Elite card is winning the battle of Thailand’s longstay visas

The Elite visa is proving highly successful in the campaign to find high-end foreigners.

No other longstay visa in Thai immigration history is proving as successful as the Elite card. Its early history from 2003 was shaky, but the Covid pandemic has revealed a growing market for “affluent” foreigners and their families wanting a second home in the Land of Smiles. Sales to Chinese nationals have surged almost 200 percent in the past year and now account for a third of the 22,000 total membership. Brits and Americans are in the top five passport groups. There are several Elite visa choices but they offer multiple-entry stays of 5-20 years for one-off cash payments which start at 600,000 baht, or around US$16,500. After initial payment in full, no need to show bank statements or income trails again.

Yuthasak Supasorn, governor of The Tourism Authority of Thailand which is the main sponsor, said luxury customers were still arriving and spending in spite of a global inflation and energy crisis. He believed that the success of Elite is rooted in the ease of the application, the lack of any insurance requirement and the flexibility of various Elite options. Recent marketing has been skillful, stressing for example that attending business meetings or investing in property does not necessarily require a work permit. The management of Elite has been particularly successful in in creating partnerships with financial institutions and business operators in boom sectors such as health and wellness.

The main rival to Elite is the Long Term Residence (LTR) visa program offering wealthy pensioners, investors, executives and digital nomads 10 years in return for investments or income mostly in excess of the Elite requirements. The scheme is under the jurisdiction of the Board of Investment (BOI) whose marketing strategies seem stagnant by comparison. Also, the much-publicized perk of possible entitlement to buy freehold land has now been cancelled by the Thai Cabinet. The main attractions of LTR specifically are a lower rate of income tax for professionals and the possibility of an alternative route to a work permit. Although BOI has not published any data since the September 2022 launch, the take-up is rumored to be small.
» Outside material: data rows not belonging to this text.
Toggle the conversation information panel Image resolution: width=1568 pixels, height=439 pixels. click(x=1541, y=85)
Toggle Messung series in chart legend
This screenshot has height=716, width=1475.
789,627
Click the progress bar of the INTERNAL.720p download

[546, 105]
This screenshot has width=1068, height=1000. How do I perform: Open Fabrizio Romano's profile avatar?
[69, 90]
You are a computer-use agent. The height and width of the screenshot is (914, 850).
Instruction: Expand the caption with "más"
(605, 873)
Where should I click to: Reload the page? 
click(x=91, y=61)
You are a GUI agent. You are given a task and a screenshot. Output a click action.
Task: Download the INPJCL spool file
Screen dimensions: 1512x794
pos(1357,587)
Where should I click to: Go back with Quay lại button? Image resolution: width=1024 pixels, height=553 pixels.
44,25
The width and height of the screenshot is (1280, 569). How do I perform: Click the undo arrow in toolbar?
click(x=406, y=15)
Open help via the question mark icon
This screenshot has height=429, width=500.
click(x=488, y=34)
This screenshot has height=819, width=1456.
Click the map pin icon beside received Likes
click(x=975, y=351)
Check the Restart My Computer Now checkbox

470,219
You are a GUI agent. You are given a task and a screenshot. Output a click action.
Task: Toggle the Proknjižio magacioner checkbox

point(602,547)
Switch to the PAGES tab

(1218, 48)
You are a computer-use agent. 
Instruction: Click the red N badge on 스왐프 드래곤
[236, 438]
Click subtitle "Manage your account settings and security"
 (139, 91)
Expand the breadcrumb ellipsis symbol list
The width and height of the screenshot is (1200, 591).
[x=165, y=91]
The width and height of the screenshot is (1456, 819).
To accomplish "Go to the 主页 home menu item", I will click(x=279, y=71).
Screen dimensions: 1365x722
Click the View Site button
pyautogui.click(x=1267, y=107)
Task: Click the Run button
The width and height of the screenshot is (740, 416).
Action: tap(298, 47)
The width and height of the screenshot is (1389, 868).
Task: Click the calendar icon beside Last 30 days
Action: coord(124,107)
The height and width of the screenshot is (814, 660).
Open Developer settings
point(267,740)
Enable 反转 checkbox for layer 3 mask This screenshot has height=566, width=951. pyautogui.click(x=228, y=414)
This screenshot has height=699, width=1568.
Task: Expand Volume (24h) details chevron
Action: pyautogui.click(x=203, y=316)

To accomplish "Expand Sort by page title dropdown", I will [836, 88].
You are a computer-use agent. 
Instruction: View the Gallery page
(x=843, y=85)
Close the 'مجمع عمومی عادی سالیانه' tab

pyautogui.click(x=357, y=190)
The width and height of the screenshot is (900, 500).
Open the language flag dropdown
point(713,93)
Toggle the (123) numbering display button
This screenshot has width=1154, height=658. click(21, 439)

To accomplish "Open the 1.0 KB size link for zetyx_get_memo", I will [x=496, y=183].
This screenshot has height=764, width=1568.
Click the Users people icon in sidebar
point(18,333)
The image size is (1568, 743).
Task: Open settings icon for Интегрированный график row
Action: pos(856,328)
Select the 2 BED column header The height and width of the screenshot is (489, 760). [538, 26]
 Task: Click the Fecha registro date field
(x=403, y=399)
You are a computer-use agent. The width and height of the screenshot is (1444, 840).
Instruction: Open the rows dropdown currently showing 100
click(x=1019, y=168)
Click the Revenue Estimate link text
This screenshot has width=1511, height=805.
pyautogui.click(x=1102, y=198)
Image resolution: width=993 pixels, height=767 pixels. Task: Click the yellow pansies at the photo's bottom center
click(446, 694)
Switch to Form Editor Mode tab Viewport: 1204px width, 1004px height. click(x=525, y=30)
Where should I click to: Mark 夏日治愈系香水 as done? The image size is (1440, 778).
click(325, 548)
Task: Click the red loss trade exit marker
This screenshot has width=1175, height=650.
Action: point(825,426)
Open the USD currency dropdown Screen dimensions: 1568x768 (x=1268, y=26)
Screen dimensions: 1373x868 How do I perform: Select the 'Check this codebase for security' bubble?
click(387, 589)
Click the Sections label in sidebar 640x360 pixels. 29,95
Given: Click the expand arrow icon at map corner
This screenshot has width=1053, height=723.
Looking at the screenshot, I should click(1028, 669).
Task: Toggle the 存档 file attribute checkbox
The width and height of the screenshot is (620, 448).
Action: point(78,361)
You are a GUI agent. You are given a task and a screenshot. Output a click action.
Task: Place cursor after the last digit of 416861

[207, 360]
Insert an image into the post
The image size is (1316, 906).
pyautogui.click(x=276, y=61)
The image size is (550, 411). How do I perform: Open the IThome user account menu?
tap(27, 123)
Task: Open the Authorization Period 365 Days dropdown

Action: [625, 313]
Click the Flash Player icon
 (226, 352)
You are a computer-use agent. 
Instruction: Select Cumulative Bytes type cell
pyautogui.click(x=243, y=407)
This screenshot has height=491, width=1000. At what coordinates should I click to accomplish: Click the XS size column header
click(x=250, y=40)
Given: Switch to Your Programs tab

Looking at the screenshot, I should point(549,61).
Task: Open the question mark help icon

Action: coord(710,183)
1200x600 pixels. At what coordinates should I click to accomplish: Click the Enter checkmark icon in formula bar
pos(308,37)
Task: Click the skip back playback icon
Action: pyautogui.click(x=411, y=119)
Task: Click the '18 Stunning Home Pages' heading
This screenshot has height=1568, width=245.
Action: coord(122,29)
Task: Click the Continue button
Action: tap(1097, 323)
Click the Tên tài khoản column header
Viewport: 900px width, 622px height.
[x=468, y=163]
Thailand has a history of encouraging foreign longstayers with cash to spend. In 2017 a 10 year visa for retirees was introduced, but failed to attract much support. A three-year business visa was promised but was never delivered by Thai embassies abroad. The permanent resident program is popular but strictly curtailed by number limits and requiring substantial evidence of benefitting the Thai economy. Attempts to extend beyond one year at a time the visas and extensions of stay for retirees over 50 years and foreigners with Thai spouses or dependants have also stalled. Meanwhile, the Elite card is expected to double its enrolment in the next two years. Simply put, it’s less hassle.